-- Problem --
Reproduce the records word for word, beginning at the line that contains "The width and height of the screenshot is (1920, 1080). In" and stopping after the line that contains "The image size is (1920, 1080). What".

─── Rows

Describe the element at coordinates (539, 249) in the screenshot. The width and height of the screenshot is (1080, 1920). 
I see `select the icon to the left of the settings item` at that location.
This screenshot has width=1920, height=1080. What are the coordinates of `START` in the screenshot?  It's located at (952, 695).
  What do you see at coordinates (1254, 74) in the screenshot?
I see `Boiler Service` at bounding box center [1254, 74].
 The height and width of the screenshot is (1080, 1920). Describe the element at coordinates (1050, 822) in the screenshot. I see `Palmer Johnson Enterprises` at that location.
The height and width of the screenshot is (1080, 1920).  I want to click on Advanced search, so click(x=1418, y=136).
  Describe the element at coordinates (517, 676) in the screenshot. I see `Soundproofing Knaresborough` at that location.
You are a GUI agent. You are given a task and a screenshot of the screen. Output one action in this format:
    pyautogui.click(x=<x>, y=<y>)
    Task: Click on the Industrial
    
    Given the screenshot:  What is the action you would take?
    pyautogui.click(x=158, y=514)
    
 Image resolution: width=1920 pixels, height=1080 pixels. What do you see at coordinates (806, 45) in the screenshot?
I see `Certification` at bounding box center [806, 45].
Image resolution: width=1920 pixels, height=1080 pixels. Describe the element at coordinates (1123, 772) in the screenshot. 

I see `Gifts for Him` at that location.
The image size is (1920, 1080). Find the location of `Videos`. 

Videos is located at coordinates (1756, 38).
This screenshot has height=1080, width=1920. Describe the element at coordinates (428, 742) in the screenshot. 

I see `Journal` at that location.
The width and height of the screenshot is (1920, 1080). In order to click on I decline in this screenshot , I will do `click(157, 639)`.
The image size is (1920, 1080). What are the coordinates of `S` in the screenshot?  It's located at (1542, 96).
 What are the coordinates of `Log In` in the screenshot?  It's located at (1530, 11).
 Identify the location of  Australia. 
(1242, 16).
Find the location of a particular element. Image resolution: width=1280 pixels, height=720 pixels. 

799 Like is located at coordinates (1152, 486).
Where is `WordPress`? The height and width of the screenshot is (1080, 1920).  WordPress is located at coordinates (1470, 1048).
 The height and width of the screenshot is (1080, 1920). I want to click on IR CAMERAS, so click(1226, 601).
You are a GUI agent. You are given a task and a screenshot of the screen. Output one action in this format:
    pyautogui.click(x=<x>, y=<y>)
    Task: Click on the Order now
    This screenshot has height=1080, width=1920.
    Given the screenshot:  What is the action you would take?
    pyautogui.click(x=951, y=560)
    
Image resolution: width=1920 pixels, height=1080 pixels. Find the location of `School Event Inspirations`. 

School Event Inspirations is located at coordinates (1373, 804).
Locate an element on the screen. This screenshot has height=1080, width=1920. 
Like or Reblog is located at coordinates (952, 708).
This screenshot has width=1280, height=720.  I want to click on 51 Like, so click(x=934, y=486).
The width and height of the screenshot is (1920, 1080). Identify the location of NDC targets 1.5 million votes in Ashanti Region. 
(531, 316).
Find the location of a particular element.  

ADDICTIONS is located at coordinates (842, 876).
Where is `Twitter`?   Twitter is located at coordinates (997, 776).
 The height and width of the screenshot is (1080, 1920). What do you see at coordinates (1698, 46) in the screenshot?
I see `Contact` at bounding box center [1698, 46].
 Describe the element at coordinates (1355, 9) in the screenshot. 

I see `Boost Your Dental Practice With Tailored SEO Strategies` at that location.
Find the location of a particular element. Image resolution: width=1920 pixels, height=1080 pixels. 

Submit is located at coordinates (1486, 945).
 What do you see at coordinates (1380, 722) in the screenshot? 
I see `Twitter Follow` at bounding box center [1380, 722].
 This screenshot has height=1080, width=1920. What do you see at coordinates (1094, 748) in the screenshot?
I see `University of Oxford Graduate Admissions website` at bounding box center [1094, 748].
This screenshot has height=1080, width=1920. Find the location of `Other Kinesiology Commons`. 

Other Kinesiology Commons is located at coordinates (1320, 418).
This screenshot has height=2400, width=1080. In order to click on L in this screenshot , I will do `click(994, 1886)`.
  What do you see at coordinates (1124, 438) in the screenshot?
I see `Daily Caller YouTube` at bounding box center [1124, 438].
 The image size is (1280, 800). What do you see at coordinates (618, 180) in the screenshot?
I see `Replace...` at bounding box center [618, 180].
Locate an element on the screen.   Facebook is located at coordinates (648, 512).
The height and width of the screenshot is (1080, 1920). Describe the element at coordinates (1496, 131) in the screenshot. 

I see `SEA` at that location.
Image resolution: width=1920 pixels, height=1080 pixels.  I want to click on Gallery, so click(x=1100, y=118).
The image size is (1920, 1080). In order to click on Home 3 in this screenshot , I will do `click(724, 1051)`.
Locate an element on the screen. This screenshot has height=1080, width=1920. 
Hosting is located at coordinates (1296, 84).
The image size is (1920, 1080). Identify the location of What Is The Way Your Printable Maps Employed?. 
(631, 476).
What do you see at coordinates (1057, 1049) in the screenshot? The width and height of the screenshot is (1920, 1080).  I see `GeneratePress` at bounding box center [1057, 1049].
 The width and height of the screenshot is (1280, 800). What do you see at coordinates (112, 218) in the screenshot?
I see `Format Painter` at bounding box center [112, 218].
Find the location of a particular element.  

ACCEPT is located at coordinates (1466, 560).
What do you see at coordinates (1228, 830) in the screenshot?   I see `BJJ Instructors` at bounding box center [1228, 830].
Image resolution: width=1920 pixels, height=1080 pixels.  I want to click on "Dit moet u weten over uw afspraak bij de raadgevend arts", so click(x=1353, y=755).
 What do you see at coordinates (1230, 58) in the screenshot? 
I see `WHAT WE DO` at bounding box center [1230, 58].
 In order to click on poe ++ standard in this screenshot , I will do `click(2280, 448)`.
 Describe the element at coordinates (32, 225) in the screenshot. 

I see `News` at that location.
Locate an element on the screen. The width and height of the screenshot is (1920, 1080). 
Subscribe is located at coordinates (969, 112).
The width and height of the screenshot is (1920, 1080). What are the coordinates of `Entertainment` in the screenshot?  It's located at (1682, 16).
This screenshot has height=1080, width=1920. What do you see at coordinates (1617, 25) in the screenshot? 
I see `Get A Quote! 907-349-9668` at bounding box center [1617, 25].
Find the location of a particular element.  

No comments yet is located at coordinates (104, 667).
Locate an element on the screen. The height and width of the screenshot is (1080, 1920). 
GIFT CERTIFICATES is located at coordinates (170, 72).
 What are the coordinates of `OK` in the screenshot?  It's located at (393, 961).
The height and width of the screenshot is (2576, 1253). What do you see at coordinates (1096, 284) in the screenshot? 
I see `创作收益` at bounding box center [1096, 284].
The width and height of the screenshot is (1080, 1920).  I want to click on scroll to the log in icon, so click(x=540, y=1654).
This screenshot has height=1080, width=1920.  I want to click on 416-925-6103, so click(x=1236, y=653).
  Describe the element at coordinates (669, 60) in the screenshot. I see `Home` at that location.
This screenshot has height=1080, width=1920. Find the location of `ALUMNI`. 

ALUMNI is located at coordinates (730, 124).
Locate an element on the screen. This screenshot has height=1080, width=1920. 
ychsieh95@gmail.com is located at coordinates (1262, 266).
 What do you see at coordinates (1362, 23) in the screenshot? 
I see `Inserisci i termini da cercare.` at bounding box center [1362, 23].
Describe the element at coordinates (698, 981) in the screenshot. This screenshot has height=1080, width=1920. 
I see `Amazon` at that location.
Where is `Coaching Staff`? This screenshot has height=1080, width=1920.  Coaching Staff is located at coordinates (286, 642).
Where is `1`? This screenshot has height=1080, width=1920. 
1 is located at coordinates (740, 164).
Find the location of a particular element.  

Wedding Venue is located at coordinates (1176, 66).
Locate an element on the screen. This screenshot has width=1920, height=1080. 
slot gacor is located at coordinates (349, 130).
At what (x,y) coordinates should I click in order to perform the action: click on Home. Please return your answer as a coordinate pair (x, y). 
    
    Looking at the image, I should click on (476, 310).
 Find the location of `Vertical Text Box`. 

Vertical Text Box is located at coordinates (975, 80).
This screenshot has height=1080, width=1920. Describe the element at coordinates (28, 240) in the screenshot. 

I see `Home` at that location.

──────

-- Solution to this task --
The width and height of the screenshot is (1920, 1080). In order to click on I decline in this screenshot , I will do `click(157, 639)`.
The image size is (1920, 1080). What are the coordinates of `S` in the screenshot?  It's located at (1542, 96).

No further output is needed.